1816 Cask American Whiskey
Chattanooga Whiskey Company
1439 Market Street
Chattanooga, TN 37402
Like millions of other Americans, I have recently learned to appreciate a good whiskey. After years of craft beers and (mostly) red wines, I have started drinking more whiskey. While I generally prefer bourbons such as Knob Creek, Four Roses, and Jefferson’s Reserve, I also enjoy a good Tennessee Whiskey now and then.
If you searched for Tennessee Whiskey and ended up here expecting to get an education on the Tennessee Whiskey production process, and the recent litigation concerning that process, you’ve come to the wrong place. Where I’m concerned, I don’t really care one way or the other if a company follows the Tennessee Whiskey process made famous by Jack Daniel’s. What matters to me is whether or not I like the whiskey.

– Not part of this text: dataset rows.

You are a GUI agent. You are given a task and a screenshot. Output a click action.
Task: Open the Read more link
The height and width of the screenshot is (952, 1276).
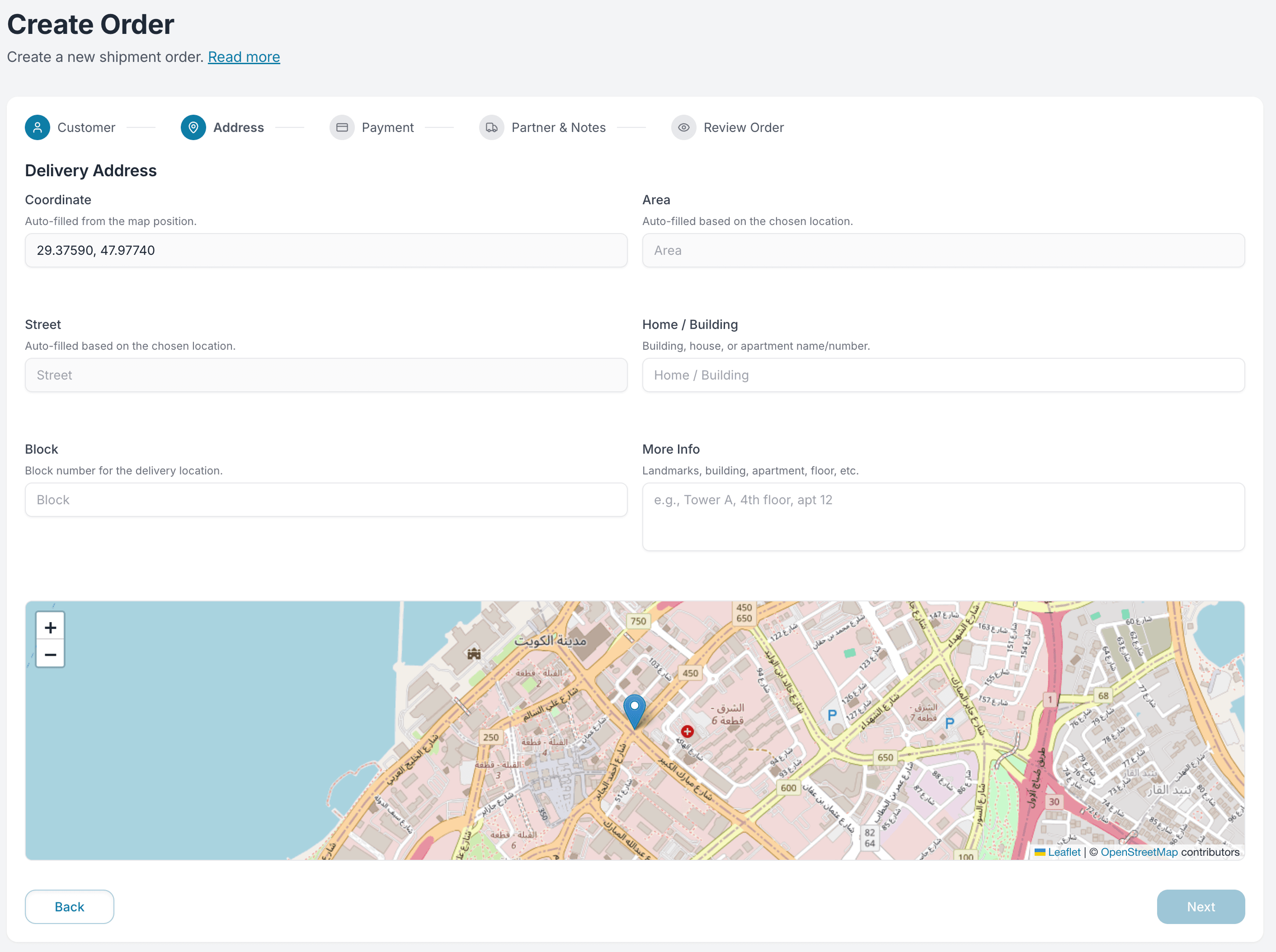pos(244,57)
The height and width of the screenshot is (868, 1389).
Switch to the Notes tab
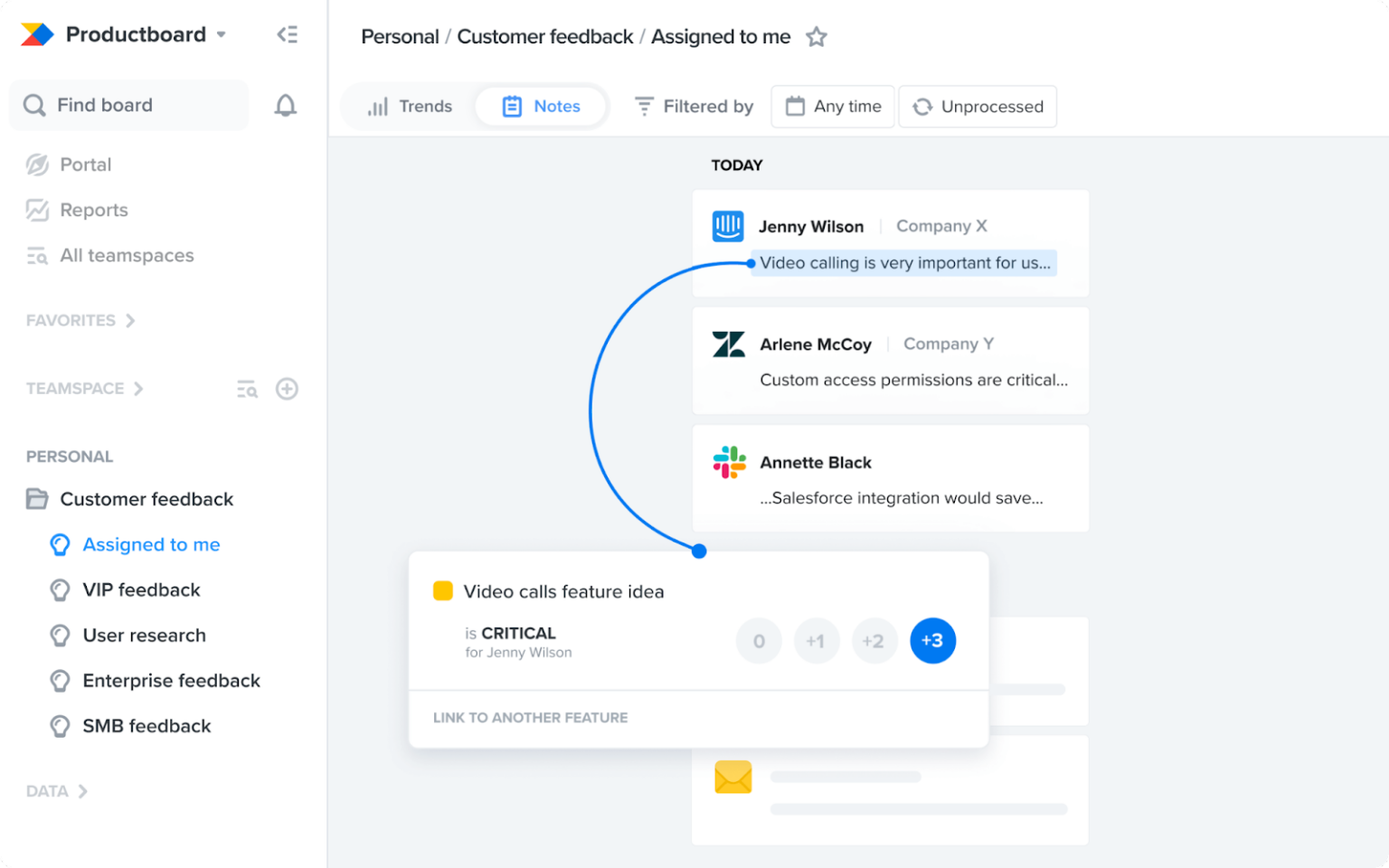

When it comes to Chattanooga Whiskey, the answer is a resounding YES. I very much enjoy their whiskey. I first experienced Chattanooga Whiskey at a local Nashville restaurant. That night, I had the 1816 Reserve, which is a 90 proof whiskey, aged 6.5 years in American white oak barrels. The mash bill consists of 75% corn, 21% rye, and 4% malted barley. I loved it, so I thought I would try the 1816 Cask for this review. I will make an effort to review the Reserve in a future post. I know. It’s a tough job, but somebody has to do it, right?
Chattanooga Whiskey Co. is located on Market Street in downtown Chattanooga – right across from the world-famous Chattanooga Choo Choo. They opened in 2015 and started distilling the first whiskey made in Chattanooga in over 100 years. They use a still called “Doc” that was made by a local company just for them. I haven’t visited the distillery, but it’s definitely on the list for my next visit to Chattanooga.
The 1816 Cask Tennessee Stillhouse American Whiskey is a barrel selection of their whiskeys which are then bottled at cask strength. Presumably, it is a blend of the Reserve which is (as noted on their web site) taken from barrels selected for their bold character. This whiskey is 113.6 proof, and it’s not for the faint of heart. It definitely packs a punch. I found it to be, however, very smooth and incredibly soft – especially for a whiskey of this proof.
On the nose, you pick up some caramel and perhaps a hint of vanilla. I also noted oak and toffee. The aroma is very pleasing…like I-want-a-candle-that-smells-like-this pleasing. On the tongue, you will notice some stronger notes, such as cinnamon and apple, with a touch of butterscotch to even it out. It is at once both bold and smooth. As I mentioned above, the mouth feel is very soft, almost velvety. There is some heat, due mainly, I suppose, to the strength of the whiskey, but most of the heat is on the finish with hints of pepper and cinnamon. I felt the warming sensation from my mouth all the way down. It was fantastic.
My first tasting was neat, because I wanted to taste the whiskey in unadulterated form. The next night, I tried it on the rocks. I allowed the ice to melt a bit, then tasted the whiskey again. As you would expect, the heat was not as strong, but it was still there. The flavor was not as intense when sipped on the rocks. I don’t know that the ice muted the flavors – it was more a matter of blending them, if that makes sense. The whiskey was, however, every bit as good on the rocks. In fact, I think I prefer it that way. Given the cask strength of this whiskey, I would recommend drinking it on the rocks anyway. You’ll be able to enjoy more of it that way.
I purchased the 1816 Cask Stillhouse American Whiskey for $44 (750 ML). At this point, I don’t think Chattanooga Whiskey is available everywhere. If it’s not available in your area, you can request it on their web site by entering your Zip Code. It will be worth it. Trust me on this.